Notts County have resources and ambitions to reach Championship, says CEO
- Published
Notts County have the resources and ambition to reach the Championship and will not have to sell star players to try to make it happen, says chief executive Joe Palmer.
Notts are fifth after 24 games on their return to League Two after four years.
Record-breaking striker Macaulay Langstaff, whose 42 goals last term generated transfer interest, has scored 16 times so far this season.
"We absolutely don't need to sell," Palmer told BBC Radio Nottingham.
"When you are doing well and have players that are doing well, you are going to attract interest. But at the moment it's not important to us.
"With the budget we had at the start of the season, we understood there was an amount we would need to put in to the business - the owners understood that."
Increased attendances at Meadow Lane since the Magpies' return to the English Football League and a strong start on their arrival has meant the club's owners - Danish brothers Alexander and Christoffer Reedtz - have had to put less into Notts this season than anticipated.
"We have actually cut that in half effectively already because of the crowds we've had this season, so we are in a good place," Palmer said.
"We don't have any unexpected losses... and we have have more freedom to think this season."
The Reedtz brothers' takeover in the summer of 2019 saved the oldest professional football club in the world from the prospect of being wound up following relegation to non-league football for the first time.

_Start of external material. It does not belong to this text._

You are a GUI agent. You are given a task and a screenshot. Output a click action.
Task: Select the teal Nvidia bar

Previous owner Alan Hardy had spoken of his financial capacity to take Notts back to England's second division when they were a fourth-tier club pushing for promotion in 2017.
Palmer has again spoken of the Championship being where the club aspires to be, but he insists the plan to get there differs significantly to those of previous regimes and approaches by similar-sized clubs.
'Sustainable Championship aims'
Wrexham, who won the National League title last season and were promoted alongside Notts, are a club with Premier League ambitions bankrolled by the Hollywood duo of Ryan Reynolds and Rob McElhenney.
Previously, Bournemouth have gone from winning promotion from League Two to the Premier League in six years - a feat helped by investment from their former Russian millionaire owner, Maxim Demin.
Notts' latest available accounts, for the 12 months up to June 2022 and covering the season before their promotion, showed the club owed more than £11.8m to "related parties".
"You see a lot of clubs, smaller clubs, that are achieving big things through a lot of owner funding," Palmer said.
"That is not the model we want to take, we want to do it in a sustainable way. Unfortunately that's not how it has been in the past and the club has run into trouble as a result of that.
"Something the fans want to hear the most is that the club is on a firm footing, is stable and is wanting to head toward sustainability and achieving growth.
"The modelling we have done at the moment would say that we can easily sustain ourselves in League One and probably in the lower Championship.
"For me it's about going as far as we can with being sustainable, and if you look at it in terms of fan base and size of our stadium then probably the top of League One or lower Championship is where that sits within the football eco system."